El precio de la vivienda subirá independientemente del sector económico, ya sea por causa de la turistificación o de la concentración de proletarios en algún otro sector más desarrollado. La única forma en que puede bajar es mediante un proceso de despoblación, si la ciudad no consigue adaptarse al mercado en el proceso de competencia.

Debido a estos factores, las movilizaciones, manifestaciones y diversas acciones activistas llevadas a cabo este verano, demuestran una expresión de malestar social real dentro del proletariado, debido a una crisis cada vez más agudizada de este sistema caduco históricamente como respuestas ante el aumento del precio de la vivienda y en general del coste de la vida.

Por contraposición, aunque sean expresiones de malestar dentro de nuestra clase, el discurso ideológico que las vertebra solo ofrece soluciones vacuas. Un discurso equivocado en dos cuestiones esenciales.

Por una parte, las causas de la precarización de la vida; desde el encarecimiento de la vivienda, la alimentación y en general el coste de vida, una precarización e inestabilidad cada vez mayor en los centros de trabajo hasta la “gentrificación” de los inexpugnables y perfectos “barrios obreros” (léase con ironía). La causa de estos problemas no es ni el turista ni el turismo, sino el capitalismo en su totalidad, dado que es consecuencia del desarrollo del mercado y las consecuencias en la vida del proletariado, del agotamiento histórico cada vez mayor de esta forma de reproducir nuestra vida de forma enferma llamada capitalismo.
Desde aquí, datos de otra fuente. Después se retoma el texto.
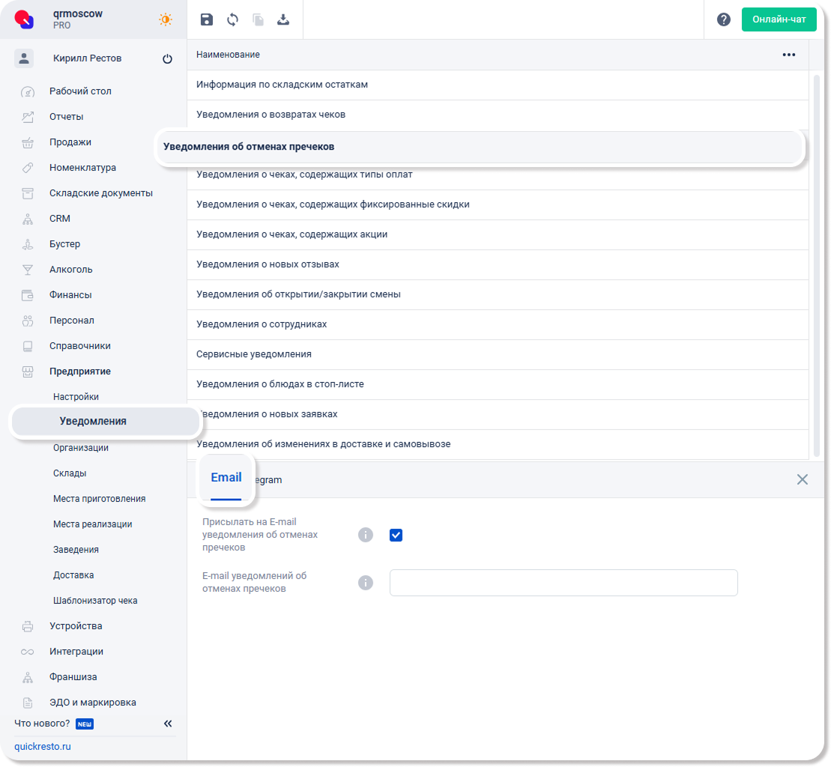Open help via the question mark icon
The height and width of the screenshot is (767, 831).
tap(723, 20)
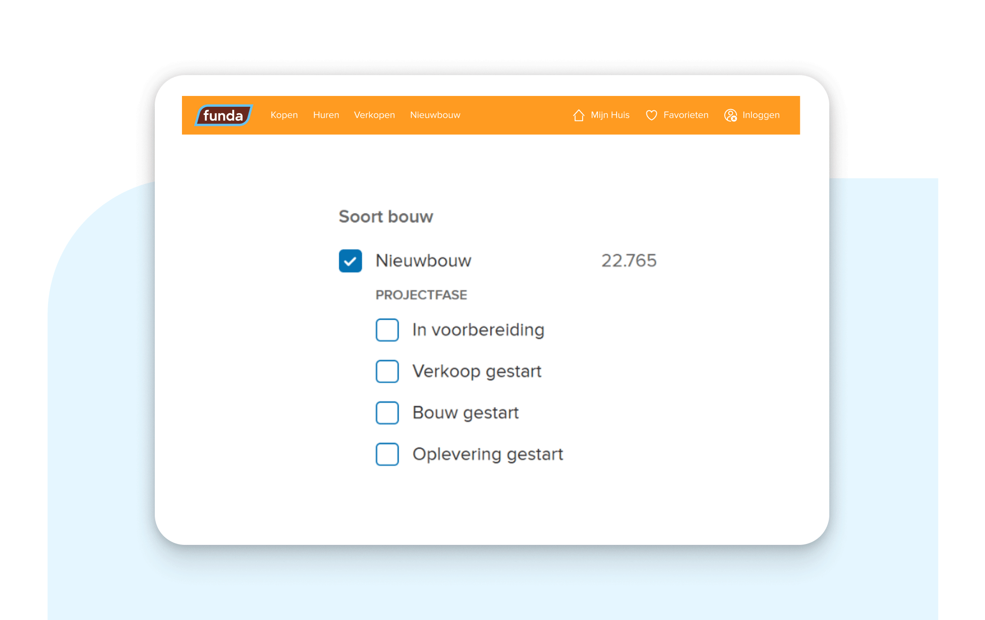The image size is (985, 620).
Task: Click the Oplevering gestart label text
Action: pos(488,454)
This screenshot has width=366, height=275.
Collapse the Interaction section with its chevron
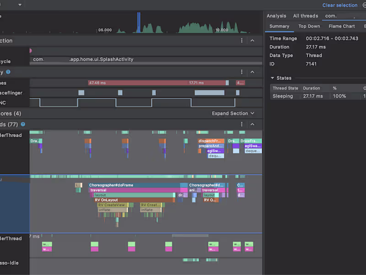(x=253, y=41)
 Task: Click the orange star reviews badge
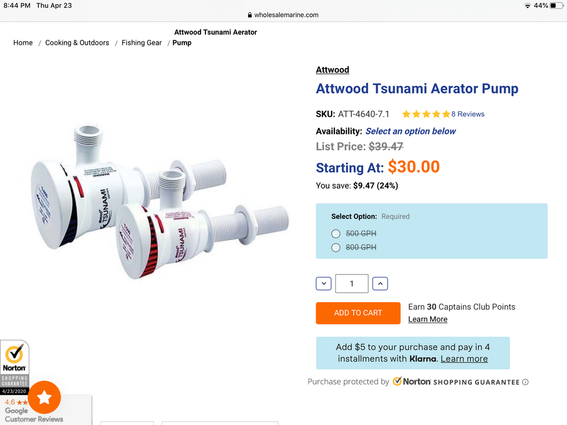tap(44, 397)
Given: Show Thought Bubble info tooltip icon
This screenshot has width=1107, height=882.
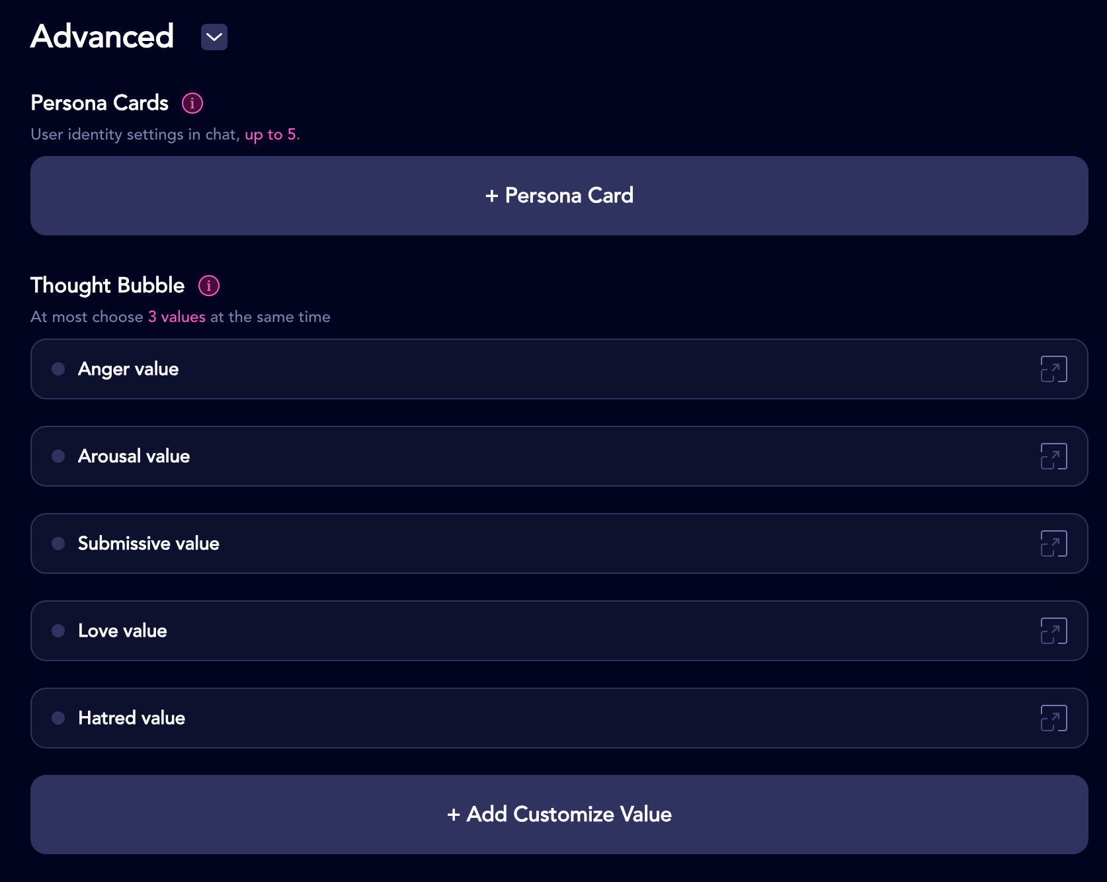Looking at the screenshot, I should tap(209, 286).
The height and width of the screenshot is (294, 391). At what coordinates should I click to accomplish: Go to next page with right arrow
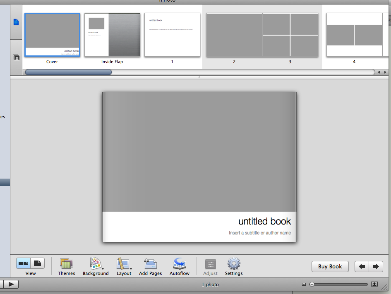(376, 267)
Por la otra, se individualiza en el turista el causante de la miseria, situando el problema en una forma de consumo específica y no en las relaciones de producción y explotación que vivimos, que además en este caso específico lleva a una diferenciación peligrosa entre los “locales” y los “de fuera”.

De esta forma la raíz de la crítica, en vez de ir al burgués, la recibe el turista que viene en Airbnb, el turista proletario que no tiene dinero suficiente para pagar un hotel y busca la opción más barata. De la misma forma, cuando la crítica se dirige hacia los expatriados en lugar de hacia el turista, se establece una diferencia entre la clase media y alta extranjera y la nacional, como si el aumento de los precios de la vivienda en los centros urbanos fuera mejor si responde a la demanda de los catalanes o de los mallorquines, en lugar de a la de los franceses o alemanes. En este tipo de críticas vemos dibujarse, una vez más, el viejo interclasismo nacionalista.

La expulsión de proletarios de los centros urbanos a causa de las razones anteriormente planteadas, lleva a una respuesta “barrionalista” por parte del izquierdismo, que ante la problemática saca lecciones no tan solo insuficientes, sino incongruentes y reaccionarias, basadas en la nostalgia de un barrio unido como una comunidad igual en intereses entre el proletariado y la pequeña burguesía local. La defensa del barrio se convierte así en la defensa del pequeño capital contra el grande y en la idealización del pasado, como si la vida de nuestra clase fuera mejor cuando era explotada por la fábrica o por el bar de toda la vida en lugar de por el McDonalds y la tienda de souvenirs. Los comunistas no queremos detener el desarrollo del capitalismo para una imposible vuelta atrás. Tampoco queremos defender un modelo de explotación del trabajo frente a otro. Queremos acabar con el capitalismo y por tanto con toda forma de explotación. Para hacer esto, es necesario abandonar las críticas que identifican al extranjero (turista o expatriado) y a determinadas formas de consumo como el enemigo, en lugar de entender que el problema se sitúa en las relaciones de producción de un sistema enfermo que solo incrementa tendencialmente nuestra miseria y empeora nuestras vidas.